Ich denke Tag und Nacht an Opel.– Herr Präsident,meine sehr geehrten Damen und Herren! Als wir das Thema der Aktuellen Stunde der Fraktion DIE LINKE auf den Tisch gelegt bekommen haben, haben wir erst einmal überlegen müssen, was Sie damit überhaupt meinen.

(Hermann Schaus (DIE LINKE): Das glaube ich, dass Sie das nicht wissen!)

Wir mussten da erst einmal nachfragen. Dann fiel das Stichwort Schlecker.Zum Glück ist Ihnen dann auch noch das Thema „Darmstädter Echo“ vor die Füße gefallen. Das konnten Sie heute dann auch noch einmal bringen.

Ich würde jetzt gerne auf die Themen eingehen. Herr Schaus,Ihre Einwürfe in Richtung der CDU bezüglich der Gewerkschaften und der Arbeitnehmervertretung halte ich nicht für fair. Ich weiß nicht, ob Sie das wissen. Ich komme aus einer Gewerkschaftsfamilie. Mein Vater ist freigestellter Betriebsrat. Wir sind uns also der Themen Arbeitnehmerrechte und Arbeitnehmerpflichten sehr bewusst. Das sind auch in der CDU-Fraktion immer wieder groß diskutierte Themen. Das sind nicht nur Themen der linken Seite dieses Hauses.
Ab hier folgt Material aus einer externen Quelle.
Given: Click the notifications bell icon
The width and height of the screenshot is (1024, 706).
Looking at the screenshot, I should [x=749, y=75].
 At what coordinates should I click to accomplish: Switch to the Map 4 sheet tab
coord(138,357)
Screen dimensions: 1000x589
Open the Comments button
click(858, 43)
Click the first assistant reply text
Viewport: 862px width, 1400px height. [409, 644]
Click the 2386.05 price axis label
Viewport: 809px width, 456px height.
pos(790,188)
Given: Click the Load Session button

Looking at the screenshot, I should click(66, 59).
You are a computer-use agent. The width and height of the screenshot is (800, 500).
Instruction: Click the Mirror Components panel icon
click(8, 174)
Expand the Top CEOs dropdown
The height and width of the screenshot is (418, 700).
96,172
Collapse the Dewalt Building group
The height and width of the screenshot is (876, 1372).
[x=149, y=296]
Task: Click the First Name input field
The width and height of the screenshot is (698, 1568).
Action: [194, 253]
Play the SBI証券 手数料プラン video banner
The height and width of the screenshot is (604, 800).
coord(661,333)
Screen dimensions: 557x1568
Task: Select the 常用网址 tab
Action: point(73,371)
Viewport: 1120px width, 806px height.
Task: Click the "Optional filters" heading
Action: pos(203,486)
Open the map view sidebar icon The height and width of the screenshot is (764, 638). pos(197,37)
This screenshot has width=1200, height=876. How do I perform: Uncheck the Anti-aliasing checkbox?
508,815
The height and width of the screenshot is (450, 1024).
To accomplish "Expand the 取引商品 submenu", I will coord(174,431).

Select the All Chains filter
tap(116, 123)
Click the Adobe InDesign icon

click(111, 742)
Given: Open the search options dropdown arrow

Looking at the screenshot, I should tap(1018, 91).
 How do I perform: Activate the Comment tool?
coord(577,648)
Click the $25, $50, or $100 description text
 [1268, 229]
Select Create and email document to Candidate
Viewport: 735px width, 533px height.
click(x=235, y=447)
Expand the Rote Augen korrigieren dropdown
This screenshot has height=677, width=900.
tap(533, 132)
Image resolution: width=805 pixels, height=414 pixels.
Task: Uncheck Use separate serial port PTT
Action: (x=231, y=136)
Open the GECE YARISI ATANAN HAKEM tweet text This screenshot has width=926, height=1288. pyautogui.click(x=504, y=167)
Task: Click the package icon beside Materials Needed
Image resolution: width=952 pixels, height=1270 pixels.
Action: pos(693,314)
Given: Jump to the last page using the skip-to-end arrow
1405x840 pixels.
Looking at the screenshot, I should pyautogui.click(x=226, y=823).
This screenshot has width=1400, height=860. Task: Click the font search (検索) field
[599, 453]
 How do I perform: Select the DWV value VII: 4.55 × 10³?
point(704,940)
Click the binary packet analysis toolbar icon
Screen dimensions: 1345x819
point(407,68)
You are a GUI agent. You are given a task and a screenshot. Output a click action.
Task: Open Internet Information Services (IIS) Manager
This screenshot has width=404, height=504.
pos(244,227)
(Beifall bei der CDU und bei Abgeordneten der FDP)

Interessant finde ich auch, dass Sie 60 Jahre nach Gründung des Deutschen Gewerkschaftsbundes dieses Thema und die Kompetenz der Gewerkschaften immer wieder auf das Tableau bringen. Ich bin der Meinung: Die Tarifautonomie ist eines der höchsten Güter, die wir haben. Wir, die wir aus der Politik kommen, sollten uns nicht immer in die Geschäfte der Gewerkschaften, der Betriebsräte, aber auch der Unternehmen einmischen. Das ist nicht unsere Aufgabe.Wir schaffen den Rahmen. Für den Rest sind die Gewerkschaften und die Arbeitnehmer im Rahmen der Tarifautonomie zuständig.

(Beifall bei Abgeordneten der CDU und der FDP)

Lassen Sie mich auf die Situation bei Schlecker, dem „Darmstädter Echo“ und der „Rhein-Main-Presse“ eingehen. Die Situation bei Schlecker ist ein sehr schwieriges Thema.Wir reden hier über 12.000 Arbeitsplätze.Das sind alles Zahlen, die ver.di geschätzt hat. Wir haben von Schlecker keine offiziellen Zahlen. Das muss man dazusagen. Insgesamt arbeiten da 55.000 Menschen.

Sie reden nur über die Arbeitsplätze, die eventuell wegfallen.